This is the seventh installment of an ongoing series. The previous posts are here: (I), (II), (III), (IV), (V), (VI).
At the end of March, I argued that the progressive decline of the epidemics growth rate was a most likely effect of a sequence of progressively harsher lockdown measures taken by the Italian government, both at the central and regional level.
(For reasons that my friend and colleague Shafer Smith recently brought to my attention, I might be wrong on that interpretation. But for the moment that’s the best interpretation of the data that I have to offer. Weighing-in on Shafer’s alternative is a job for another day. And chances are that it’ll be even bleaker than what I’m going to write.)
What is beyond doubt, is that if the growth rate had kept declining at the same roughly constant rate that it had in March, by now Italy’s curve of the infected would have peaked.
Instead, this is what happened:
Here the blue dots are the daily data of the currently infected $I$ (made available by Protezione Civile), the magenta line is the usual parabolic fit of $\log(I)$, and the red line is a fit to $I$ of the function $e^{at^2+bt+c}$. Fitting $\log(I)$ gives more weight to the first part of the curve, and fitting $I$ to the second, but if the data were following the March trend, the difference between the two methods would be negligible.
Instead, here we’re pulling a cover too short. No fitting method produces a satisfactory fit of all of the data sequence.
The March trend is broken, and the growth rate now looks like this:
To make clear what is the significance of the growth rate, on the right vertical axis I marked the equivalent doubling time. A growth rate of 0.35 $d^{-1}$ (left axis) corresponds to doubling the number of the currently infected people in just about 2 days (right axis). If the growth rate drops to 0.05, the time needed to double the number of infected raises to about 15 days.

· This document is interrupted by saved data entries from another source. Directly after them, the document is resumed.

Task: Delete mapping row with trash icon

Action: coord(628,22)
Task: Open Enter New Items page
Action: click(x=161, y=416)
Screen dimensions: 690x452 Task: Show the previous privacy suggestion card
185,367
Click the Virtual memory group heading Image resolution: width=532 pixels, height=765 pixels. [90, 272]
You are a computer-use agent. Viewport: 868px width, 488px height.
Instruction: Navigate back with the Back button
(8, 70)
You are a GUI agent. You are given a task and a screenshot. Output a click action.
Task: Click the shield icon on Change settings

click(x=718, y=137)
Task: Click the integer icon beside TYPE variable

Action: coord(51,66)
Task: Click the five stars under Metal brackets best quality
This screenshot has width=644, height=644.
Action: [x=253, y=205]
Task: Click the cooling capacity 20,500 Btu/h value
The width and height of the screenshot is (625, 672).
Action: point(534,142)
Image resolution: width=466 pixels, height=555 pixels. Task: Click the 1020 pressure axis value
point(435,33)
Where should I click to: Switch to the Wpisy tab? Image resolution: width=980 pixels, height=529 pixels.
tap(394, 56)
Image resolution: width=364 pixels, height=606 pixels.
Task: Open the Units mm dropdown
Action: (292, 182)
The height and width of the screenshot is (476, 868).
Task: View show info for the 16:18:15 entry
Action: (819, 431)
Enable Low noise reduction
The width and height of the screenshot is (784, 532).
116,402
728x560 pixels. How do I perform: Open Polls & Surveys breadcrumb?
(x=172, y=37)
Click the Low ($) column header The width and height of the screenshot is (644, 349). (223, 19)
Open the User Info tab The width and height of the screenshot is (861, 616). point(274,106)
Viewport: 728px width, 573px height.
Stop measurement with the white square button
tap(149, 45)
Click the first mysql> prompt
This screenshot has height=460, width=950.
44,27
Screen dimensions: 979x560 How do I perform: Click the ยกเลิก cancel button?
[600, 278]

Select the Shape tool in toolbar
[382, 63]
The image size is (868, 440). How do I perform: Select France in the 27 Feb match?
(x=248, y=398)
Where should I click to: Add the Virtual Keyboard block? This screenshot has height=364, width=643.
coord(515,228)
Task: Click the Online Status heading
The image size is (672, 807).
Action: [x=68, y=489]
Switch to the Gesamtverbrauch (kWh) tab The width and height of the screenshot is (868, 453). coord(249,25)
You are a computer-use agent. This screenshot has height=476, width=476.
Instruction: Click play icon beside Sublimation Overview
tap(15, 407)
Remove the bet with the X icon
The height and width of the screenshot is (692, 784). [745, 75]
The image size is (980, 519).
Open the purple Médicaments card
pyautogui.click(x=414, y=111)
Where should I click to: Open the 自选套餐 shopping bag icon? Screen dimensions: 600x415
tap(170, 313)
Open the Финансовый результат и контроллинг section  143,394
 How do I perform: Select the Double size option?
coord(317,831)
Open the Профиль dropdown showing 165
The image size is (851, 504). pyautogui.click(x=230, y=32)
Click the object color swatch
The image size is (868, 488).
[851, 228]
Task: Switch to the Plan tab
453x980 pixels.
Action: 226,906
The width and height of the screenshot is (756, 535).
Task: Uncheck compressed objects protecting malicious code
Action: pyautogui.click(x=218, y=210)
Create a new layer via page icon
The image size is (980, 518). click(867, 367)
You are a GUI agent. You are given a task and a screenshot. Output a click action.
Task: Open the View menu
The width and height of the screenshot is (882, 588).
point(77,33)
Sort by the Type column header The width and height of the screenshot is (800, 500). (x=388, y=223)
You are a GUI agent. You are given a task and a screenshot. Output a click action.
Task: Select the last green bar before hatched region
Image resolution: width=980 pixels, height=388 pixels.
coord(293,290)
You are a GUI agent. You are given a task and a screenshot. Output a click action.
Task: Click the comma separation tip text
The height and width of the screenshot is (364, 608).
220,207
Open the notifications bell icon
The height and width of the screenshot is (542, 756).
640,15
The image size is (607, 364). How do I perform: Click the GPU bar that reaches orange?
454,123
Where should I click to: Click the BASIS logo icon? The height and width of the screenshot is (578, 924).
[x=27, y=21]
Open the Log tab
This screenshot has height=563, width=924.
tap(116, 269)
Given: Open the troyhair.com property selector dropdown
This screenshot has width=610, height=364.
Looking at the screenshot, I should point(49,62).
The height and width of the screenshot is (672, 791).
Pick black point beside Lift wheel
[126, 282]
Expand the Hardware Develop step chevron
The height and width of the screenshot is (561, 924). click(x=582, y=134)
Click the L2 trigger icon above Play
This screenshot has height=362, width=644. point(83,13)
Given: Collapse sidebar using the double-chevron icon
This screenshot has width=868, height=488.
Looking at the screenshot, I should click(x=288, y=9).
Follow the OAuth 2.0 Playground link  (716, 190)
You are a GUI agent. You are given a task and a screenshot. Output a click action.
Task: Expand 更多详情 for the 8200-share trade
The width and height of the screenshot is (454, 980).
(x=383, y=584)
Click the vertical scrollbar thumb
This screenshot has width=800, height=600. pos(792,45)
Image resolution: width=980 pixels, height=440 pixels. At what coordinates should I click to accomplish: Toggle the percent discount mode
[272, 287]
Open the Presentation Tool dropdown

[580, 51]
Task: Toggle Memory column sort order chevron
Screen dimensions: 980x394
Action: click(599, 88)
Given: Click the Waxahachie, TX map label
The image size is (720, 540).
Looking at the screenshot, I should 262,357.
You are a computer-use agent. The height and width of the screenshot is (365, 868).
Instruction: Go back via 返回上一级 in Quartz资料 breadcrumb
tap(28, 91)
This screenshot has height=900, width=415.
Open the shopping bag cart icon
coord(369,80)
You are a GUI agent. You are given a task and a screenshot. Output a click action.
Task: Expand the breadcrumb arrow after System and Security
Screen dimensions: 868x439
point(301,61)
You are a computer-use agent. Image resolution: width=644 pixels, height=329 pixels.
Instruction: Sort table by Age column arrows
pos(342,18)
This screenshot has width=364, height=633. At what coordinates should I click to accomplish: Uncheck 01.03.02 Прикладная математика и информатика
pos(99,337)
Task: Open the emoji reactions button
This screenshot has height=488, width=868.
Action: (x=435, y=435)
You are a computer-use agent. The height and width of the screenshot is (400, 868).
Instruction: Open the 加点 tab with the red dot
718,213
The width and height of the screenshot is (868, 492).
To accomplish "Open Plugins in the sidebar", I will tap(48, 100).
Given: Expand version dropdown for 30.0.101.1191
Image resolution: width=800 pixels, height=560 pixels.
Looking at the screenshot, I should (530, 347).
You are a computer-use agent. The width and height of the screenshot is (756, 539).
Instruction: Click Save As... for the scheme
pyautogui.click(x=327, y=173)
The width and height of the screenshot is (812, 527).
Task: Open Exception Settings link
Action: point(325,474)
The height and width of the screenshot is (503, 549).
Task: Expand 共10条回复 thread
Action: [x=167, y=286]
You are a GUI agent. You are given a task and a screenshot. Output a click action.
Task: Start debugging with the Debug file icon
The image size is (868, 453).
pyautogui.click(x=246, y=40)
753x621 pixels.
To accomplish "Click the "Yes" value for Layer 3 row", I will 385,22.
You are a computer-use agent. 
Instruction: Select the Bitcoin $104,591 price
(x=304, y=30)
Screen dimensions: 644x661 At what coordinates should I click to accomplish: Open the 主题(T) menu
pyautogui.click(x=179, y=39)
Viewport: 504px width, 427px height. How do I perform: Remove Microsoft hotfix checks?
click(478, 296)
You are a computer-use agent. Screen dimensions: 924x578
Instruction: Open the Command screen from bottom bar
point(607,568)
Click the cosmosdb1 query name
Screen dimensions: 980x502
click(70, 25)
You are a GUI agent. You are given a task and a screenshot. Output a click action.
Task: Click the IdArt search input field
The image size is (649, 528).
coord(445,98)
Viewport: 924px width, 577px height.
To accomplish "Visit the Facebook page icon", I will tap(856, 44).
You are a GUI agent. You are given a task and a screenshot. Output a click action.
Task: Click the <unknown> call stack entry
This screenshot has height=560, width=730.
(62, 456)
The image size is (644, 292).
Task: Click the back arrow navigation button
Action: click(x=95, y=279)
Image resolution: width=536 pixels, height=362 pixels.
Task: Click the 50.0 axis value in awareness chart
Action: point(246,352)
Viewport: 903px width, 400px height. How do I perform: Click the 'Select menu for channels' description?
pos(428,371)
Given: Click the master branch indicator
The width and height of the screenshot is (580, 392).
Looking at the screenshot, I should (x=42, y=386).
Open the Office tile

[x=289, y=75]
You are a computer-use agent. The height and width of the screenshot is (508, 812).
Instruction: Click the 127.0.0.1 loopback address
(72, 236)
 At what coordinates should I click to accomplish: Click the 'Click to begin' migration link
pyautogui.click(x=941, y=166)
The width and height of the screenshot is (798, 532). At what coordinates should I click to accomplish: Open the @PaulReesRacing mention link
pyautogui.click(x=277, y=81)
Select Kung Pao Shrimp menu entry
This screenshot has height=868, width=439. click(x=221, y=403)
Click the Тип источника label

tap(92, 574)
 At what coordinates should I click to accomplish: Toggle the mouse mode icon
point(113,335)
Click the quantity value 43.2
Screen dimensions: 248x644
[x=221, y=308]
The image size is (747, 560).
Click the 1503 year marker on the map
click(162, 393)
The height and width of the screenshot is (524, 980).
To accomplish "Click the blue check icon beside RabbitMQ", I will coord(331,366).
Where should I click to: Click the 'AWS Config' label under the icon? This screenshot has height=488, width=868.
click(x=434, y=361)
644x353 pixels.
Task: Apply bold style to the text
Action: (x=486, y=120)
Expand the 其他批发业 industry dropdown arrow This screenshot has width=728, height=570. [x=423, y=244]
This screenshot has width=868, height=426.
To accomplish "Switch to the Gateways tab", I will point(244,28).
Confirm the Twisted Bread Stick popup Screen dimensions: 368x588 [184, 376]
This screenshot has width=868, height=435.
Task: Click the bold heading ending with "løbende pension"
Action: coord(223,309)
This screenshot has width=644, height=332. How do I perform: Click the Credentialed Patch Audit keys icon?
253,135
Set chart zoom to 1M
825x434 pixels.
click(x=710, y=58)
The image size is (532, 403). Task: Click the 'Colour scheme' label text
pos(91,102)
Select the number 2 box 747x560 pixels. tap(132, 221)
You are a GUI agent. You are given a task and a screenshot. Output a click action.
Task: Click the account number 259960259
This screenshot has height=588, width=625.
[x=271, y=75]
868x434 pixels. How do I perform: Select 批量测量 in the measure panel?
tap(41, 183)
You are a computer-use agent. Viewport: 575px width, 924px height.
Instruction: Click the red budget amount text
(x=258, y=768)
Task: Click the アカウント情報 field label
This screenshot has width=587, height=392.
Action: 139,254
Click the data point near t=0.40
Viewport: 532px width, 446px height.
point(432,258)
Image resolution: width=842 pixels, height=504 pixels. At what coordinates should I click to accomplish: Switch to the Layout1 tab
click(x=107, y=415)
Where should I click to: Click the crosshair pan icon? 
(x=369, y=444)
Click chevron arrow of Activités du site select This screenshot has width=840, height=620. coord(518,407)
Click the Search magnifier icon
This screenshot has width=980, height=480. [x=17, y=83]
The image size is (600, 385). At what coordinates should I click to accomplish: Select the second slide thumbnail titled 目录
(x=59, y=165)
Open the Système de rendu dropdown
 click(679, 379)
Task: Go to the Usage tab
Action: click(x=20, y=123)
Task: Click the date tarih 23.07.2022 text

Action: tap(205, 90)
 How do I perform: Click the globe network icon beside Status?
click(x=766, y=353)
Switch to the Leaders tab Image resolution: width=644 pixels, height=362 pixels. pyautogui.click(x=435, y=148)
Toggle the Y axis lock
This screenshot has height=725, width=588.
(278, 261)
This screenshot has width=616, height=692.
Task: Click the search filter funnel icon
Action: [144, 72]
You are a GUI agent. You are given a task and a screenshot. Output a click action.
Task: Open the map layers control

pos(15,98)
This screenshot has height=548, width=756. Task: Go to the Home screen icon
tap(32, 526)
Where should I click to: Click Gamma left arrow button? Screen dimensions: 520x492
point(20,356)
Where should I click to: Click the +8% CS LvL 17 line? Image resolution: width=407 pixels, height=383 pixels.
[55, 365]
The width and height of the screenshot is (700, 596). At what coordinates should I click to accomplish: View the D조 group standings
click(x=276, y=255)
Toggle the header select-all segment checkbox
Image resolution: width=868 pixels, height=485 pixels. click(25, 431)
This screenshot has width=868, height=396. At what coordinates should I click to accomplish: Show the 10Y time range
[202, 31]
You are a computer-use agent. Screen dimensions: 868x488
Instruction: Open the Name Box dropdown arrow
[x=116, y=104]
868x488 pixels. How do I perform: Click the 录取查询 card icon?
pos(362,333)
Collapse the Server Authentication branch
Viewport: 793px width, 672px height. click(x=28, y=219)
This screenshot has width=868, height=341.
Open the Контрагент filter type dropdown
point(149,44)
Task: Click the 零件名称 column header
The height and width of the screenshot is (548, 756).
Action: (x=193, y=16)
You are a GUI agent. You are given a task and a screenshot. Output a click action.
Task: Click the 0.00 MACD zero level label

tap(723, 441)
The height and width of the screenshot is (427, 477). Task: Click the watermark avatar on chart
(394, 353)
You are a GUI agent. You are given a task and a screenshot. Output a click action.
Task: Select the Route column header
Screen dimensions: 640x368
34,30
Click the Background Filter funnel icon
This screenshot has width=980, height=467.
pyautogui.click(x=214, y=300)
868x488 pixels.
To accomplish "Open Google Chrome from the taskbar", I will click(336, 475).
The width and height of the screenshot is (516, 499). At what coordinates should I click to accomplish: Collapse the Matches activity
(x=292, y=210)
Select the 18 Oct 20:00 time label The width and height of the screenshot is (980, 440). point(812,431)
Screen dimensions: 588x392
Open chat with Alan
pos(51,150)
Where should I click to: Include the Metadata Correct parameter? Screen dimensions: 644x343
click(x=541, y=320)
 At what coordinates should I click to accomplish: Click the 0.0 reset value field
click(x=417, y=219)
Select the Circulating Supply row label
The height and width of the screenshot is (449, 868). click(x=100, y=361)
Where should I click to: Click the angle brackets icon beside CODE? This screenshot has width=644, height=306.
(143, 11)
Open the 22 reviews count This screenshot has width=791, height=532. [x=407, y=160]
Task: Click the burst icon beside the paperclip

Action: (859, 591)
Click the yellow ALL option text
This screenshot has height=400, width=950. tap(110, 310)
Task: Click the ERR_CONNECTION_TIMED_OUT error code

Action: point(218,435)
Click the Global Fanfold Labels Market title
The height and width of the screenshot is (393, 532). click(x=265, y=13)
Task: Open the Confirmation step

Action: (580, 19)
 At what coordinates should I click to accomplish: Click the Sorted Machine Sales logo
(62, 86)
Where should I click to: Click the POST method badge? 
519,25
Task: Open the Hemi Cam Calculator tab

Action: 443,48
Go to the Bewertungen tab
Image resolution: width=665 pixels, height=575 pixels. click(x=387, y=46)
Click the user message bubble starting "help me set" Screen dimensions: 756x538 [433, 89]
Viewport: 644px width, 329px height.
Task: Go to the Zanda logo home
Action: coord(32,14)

The good news turn up when the growth rate becomes negative. In that case the number of infected decreases in time. So, if the growth rate were -0.05, the number of infected would be cut in half in 15 days.
The straight red line is the trend that produced the log-scale parabolic-looking curves. Recently, the data have been consistent with a much flatter linear trend, the magenta line. The slow-down of the epidemics has all but stalled.
Of course one shouldn’t read in my usage of two straight lines any statement that something suddenly happened at the end of March. The straight lines are mostly a visual artifice to suggest the presence of different trends in different parts of the curve. The change of trend must really be a gradual phenomenon, taking place over several days, and masked by the inherent noise in the data.
I started this post by recalling the hypothesis that a progressive reduction of the growth rate had to be caused by a correspondingly progressive exacerbation of the lockdown measures. The lockdown rules, however, have not changed since March 18th. As I wrote on March 31st:
At this stage, which further measures can possibly be taken to reduce even more the growth rate, and take it to negative territory?
No one was taken, and no one was likely to be feasible. So the tapering-off of the growth rate is consistent with the fact that the lockdown has not (and could not) become any harsher since over 20 days.
A very plausible scenario is that the growth rate will flatline, horribly close to the zero line, but still in positive territory, on a level corresponding to a doubling every one or two months.
It really seems that the worst has yet to come.